--- DATA UNDER STUDY ---

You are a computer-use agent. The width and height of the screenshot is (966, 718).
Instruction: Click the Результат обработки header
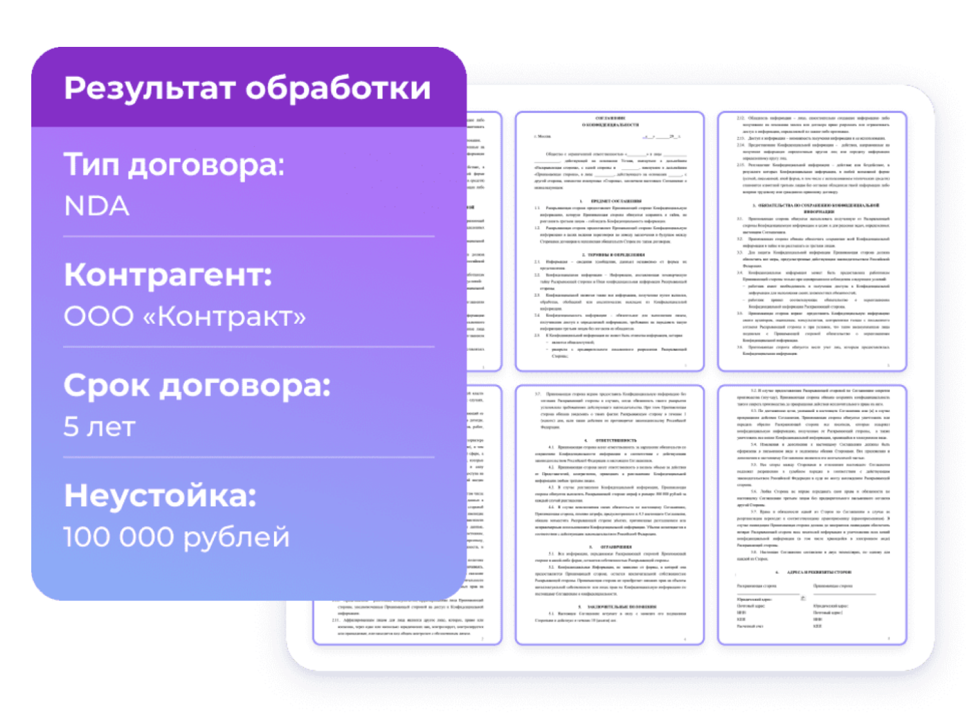247,88
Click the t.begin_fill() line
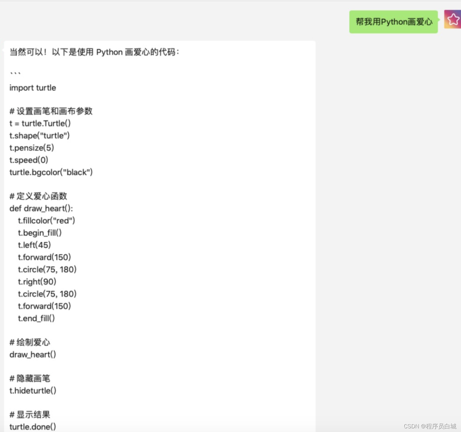 click(x=39, y=232)
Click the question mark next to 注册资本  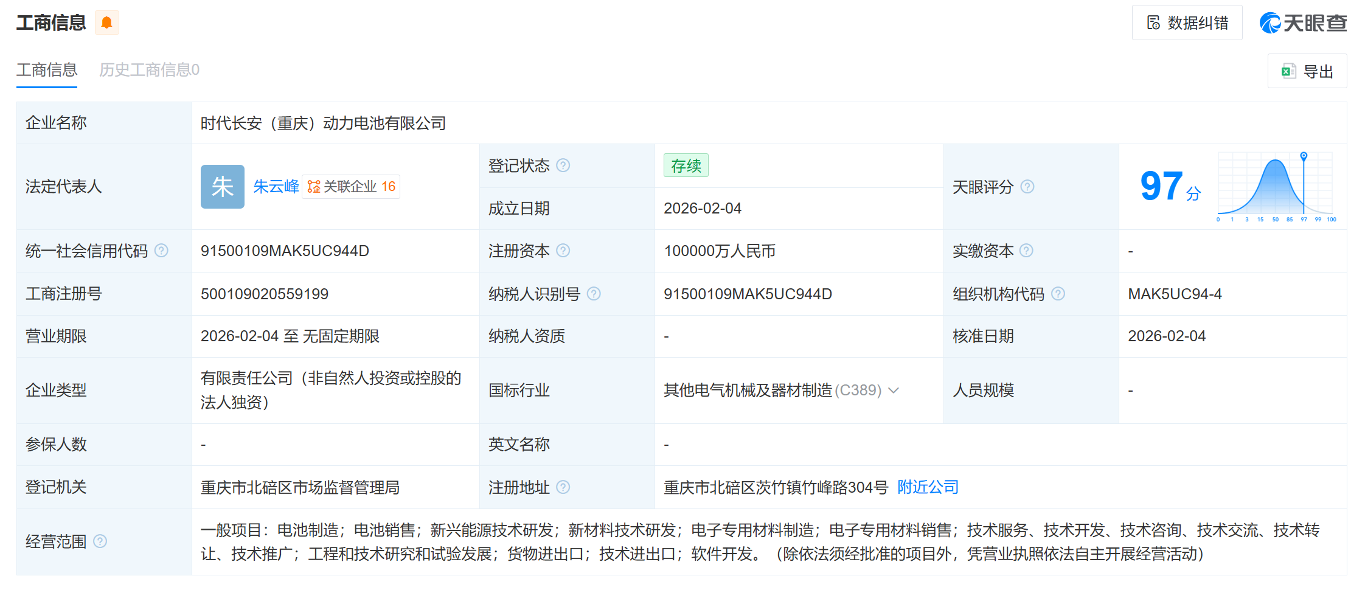pyautogui.click(x=563, y=251)
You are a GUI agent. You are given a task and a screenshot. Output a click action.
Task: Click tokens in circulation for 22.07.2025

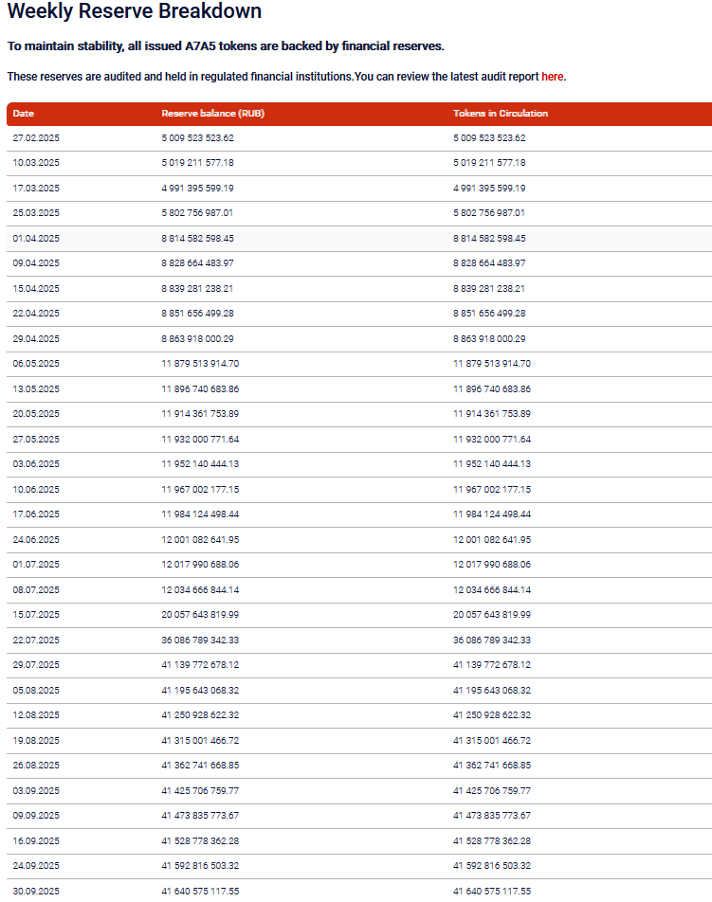click(492, 640)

---

**WHAT TO DO**
Number of lines above with the word "agent": state it alone.

**RESPONSE TO THE TASK**
2